━━━━━ Data listing ━━━━━
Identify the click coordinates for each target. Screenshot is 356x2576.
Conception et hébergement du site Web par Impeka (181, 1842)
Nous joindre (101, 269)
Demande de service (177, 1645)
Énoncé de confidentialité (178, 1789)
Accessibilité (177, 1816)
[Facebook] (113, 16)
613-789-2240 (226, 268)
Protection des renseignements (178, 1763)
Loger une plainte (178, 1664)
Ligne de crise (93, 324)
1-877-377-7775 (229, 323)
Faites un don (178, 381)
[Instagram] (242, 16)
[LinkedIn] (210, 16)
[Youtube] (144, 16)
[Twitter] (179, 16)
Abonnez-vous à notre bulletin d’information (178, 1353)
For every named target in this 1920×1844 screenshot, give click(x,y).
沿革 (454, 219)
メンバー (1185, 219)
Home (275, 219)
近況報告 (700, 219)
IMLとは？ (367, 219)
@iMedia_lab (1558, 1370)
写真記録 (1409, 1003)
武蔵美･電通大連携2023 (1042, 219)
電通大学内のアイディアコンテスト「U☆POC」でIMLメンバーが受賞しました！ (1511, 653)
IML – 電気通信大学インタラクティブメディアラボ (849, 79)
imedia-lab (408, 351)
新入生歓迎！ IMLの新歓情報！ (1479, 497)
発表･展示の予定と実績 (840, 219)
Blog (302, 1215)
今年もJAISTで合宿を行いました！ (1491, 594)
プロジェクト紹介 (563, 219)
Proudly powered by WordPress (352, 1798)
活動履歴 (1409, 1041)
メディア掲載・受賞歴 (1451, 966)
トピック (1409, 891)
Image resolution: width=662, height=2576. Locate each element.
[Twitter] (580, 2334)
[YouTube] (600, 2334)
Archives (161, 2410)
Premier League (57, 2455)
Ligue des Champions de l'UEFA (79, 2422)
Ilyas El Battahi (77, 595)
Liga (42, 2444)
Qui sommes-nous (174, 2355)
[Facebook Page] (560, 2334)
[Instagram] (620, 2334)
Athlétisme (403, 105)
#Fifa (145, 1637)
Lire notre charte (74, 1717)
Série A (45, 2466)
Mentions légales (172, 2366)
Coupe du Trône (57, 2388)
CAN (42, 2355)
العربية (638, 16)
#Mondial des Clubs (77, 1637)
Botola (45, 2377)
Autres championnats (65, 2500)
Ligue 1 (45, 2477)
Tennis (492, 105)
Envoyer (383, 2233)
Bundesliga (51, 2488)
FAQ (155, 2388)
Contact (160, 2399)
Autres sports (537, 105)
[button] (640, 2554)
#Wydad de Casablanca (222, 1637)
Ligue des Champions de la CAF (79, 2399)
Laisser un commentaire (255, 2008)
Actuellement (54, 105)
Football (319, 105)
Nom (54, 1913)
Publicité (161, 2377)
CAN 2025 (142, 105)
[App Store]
━━━━━
In the answer, each line of the data must appear exactly as written.

Identify the click coordinates for each target. Screenshot is 356x2576.
Conception et hébergement du site Web par Impeka (181, 1842)
Nous joindre (101, 269)
Demande de service (177, 1645)
Énoncé de confidentialité (178, 1789)
Accessibilité (177, 1816)
[Facebook] (113, 16)
613-789-2240 (226, 268)
Protection des renseignements (178, 1763)
Loger une plainte (178, 1664)
Ligne de crise (93, 324)
1-877-377-7775 (229, 323)
Faites un don (178, 381)
[Instagram] (242, 16)
[LinkedIn] (210, 16)
[Youtube] (144, 16)
[Twitter] (179, 16)
Abonnez-vous à notre bulletin d’information (178, 1353)
For every named target in this 1920×1844 screenshot, give click(x,y).
沿革 (454, 219)
メンバー (1185, 219)
Home (275, 219)
近況報告 (700, 219)
IMLとは？ (367, 219)
@iMedia_lab (1558, 1370)
写真記録 (1409, 1003)
武蔵美･電通大連携2023 (1042, 219)
電通大学内のアイディアコンテスト「U☆POC」でIMLメンバーが受賞しました！ (1511, 653)
IML – 電気通信大学インタラクティブメディアラボ (849, 79)
imedia-lab (408, 351)
新入生歓迎！ IMLの新歓情報！ (1479, 497)
発表･展示の予定と実績 (840, 219)
Blog (302, 1215)
今年もJAISTで合宿を行いました！ (1491, 594)
プロジェクト紹介 (563, 219)
Proudly powered by WordPress (352, 1798)
活動履歴 (1409, 1041)
メディア掲載・受賞歴 (1451, 966)
トピック (1409, 891)
Image resolution: width=662, height=2576. Locate each element.
[Twitter] (580, 2334)
[YouTube] (600, 2334)
Archives (161, 2410)
Premier League (57, 2455)
Ligue des Champions de l'UEFA (79, 2422)
Ilyas El Battahi (77, 595)
Liga (42, 2444)
Qui sommes-nous (174, 2355)
[Facebook Page] (560, 2334)
[Instagram] (620, 2334)
Athlétisme (403, 105)
#Fifa (145, 1637)
Lire notre charte (74, 1717)
Série A (45, 2466)
Mentions légales (172, 2366)
Coupe du Trône (57, 2388)
CAN (42, 2355)
العربية (638, 16)
#Mondial des Clubs (77, 1637)
Botola (45, 2377)
Autres championnats (65, 2500)
Ligue 1 (45, 2477)
Tennis (492, 105)
Envoyer (383, 2233)
Bundesliga (51, 2488)
FAQ (155, 2388)
Contact (160, 2399)
Autres sports (537, 105)
[button] (640, 2554)
#Wydad de Casablanca (222, 1637)
Ligue des Champions de la CAF (79, 2399)
Laisser un commentaire (255, 2008)
Actuellement (54, 105)
Football (319, 105)
Nom (54, 1913)
Publicité (161, 2377)
CAN 2025 (142, 105)
[App Store]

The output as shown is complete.